Each line in the entries below that contains the word "panel" counts once. Report how many there are and nothing more.
-------------------------
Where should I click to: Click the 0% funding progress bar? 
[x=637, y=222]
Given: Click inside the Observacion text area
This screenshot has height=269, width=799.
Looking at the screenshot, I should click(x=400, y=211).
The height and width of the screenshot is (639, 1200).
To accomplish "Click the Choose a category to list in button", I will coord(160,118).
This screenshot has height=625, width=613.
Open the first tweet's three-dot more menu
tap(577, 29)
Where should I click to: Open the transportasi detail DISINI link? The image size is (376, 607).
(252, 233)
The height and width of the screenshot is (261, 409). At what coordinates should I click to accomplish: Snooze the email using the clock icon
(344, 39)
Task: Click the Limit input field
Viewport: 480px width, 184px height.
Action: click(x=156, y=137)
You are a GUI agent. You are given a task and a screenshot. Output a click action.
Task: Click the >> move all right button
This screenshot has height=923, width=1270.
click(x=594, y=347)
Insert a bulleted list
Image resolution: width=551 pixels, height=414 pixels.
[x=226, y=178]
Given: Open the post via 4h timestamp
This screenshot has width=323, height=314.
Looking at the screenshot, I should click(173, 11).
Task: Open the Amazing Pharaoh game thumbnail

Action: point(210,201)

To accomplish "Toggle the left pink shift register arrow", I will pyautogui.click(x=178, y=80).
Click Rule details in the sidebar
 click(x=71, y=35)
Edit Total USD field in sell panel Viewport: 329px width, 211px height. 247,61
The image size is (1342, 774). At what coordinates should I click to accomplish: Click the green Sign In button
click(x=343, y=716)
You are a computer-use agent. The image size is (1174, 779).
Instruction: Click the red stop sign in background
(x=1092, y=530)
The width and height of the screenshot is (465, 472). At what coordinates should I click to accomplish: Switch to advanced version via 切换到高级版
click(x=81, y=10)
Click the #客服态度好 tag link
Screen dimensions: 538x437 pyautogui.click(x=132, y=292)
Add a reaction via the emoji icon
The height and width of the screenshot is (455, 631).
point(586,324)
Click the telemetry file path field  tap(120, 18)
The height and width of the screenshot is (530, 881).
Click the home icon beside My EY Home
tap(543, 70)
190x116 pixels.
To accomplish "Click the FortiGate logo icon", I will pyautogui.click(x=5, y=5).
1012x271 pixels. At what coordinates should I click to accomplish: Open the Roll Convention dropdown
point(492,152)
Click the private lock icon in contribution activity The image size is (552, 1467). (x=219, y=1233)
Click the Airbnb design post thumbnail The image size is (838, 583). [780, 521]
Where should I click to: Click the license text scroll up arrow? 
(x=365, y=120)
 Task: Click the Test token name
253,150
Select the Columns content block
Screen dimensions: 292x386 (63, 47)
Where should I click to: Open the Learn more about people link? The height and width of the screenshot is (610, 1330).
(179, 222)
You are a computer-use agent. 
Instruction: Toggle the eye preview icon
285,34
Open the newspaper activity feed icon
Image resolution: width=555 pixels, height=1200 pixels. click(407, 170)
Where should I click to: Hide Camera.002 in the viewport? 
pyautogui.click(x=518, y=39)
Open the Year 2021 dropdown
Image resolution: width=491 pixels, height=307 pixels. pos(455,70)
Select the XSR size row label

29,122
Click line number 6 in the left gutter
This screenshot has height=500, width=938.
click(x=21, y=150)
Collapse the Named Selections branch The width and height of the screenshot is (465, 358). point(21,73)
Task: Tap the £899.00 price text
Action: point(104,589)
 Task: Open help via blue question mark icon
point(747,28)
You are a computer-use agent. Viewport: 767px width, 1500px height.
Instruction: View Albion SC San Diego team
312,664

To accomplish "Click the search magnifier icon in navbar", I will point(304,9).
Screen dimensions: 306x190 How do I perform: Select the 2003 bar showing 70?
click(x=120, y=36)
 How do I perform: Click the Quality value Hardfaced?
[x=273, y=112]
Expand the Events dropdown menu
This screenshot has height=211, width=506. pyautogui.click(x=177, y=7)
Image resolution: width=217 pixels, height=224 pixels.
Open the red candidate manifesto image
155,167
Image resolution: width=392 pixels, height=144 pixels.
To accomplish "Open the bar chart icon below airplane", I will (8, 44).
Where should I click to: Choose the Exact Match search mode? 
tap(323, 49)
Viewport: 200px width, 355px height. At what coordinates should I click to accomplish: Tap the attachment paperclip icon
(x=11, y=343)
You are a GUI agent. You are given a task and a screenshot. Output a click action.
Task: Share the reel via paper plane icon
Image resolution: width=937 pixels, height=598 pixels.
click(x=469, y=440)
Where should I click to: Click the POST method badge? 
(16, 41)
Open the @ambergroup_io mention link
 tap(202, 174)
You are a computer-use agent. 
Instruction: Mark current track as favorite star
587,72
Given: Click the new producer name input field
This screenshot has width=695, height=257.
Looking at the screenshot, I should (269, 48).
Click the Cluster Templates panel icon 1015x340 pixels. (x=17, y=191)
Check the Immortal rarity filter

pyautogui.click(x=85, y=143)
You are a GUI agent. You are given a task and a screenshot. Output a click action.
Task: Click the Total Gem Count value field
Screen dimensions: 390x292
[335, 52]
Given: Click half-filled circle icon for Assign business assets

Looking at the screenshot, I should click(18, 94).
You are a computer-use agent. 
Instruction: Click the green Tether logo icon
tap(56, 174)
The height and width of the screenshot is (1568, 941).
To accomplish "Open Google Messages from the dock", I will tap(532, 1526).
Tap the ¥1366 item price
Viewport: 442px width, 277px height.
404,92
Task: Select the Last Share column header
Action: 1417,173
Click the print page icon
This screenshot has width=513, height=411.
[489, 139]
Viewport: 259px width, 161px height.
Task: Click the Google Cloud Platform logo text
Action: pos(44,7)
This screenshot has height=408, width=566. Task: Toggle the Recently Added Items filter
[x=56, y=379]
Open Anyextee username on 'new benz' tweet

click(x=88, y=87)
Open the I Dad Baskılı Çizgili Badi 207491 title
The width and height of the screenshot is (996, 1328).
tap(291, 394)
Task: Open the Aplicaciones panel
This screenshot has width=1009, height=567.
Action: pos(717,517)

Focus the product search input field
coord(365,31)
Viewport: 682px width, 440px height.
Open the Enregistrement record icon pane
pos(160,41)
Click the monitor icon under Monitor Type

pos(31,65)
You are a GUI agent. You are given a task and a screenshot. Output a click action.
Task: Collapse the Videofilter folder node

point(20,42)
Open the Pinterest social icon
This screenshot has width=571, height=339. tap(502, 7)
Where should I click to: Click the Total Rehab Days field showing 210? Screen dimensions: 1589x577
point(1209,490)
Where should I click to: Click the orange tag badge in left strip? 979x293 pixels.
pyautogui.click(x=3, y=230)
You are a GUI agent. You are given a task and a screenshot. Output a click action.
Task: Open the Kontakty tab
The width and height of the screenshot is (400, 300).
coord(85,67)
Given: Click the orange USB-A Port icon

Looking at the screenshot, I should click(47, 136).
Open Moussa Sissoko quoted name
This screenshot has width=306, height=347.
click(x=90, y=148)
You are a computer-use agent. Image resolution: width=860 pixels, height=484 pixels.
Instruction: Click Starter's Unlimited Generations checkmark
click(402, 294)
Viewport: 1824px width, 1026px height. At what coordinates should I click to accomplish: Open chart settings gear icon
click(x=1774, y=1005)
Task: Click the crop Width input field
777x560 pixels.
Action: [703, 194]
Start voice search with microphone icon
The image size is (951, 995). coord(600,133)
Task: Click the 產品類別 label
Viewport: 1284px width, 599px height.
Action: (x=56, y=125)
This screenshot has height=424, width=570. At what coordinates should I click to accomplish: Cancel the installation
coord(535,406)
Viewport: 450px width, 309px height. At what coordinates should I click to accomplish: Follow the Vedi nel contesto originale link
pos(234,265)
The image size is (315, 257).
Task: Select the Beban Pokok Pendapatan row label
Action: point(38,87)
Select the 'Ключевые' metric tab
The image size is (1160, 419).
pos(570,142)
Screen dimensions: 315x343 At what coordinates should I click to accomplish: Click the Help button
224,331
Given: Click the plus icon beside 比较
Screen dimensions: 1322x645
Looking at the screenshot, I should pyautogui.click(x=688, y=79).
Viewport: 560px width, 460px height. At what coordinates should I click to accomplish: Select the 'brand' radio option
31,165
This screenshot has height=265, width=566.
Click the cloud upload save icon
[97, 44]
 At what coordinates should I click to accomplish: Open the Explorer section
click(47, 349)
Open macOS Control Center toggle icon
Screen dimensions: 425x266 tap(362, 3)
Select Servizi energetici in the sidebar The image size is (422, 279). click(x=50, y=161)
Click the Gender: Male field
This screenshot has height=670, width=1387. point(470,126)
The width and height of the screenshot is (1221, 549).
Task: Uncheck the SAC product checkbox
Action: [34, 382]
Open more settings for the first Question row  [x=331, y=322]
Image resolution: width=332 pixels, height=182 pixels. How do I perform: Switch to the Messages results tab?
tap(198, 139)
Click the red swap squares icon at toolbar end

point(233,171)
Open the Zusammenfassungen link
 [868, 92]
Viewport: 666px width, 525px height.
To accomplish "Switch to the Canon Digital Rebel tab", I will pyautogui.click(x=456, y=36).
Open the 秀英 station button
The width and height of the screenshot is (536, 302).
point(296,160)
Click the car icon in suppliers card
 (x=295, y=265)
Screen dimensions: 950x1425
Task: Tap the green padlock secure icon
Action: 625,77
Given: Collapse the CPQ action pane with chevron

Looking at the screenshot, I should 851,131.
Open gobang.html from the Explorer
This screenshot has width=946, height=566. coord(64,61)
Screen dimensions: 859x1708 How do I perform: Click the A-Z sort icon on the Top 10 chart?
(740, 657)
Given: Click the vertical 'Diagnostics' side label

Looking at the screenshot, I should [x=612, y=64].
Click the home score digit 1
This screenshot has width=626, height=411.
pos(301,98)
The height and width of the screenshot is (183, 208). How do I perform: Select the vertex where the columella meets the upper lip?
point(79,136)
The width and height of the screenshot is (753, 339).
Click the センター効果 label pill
-------------------------
Completed task: 3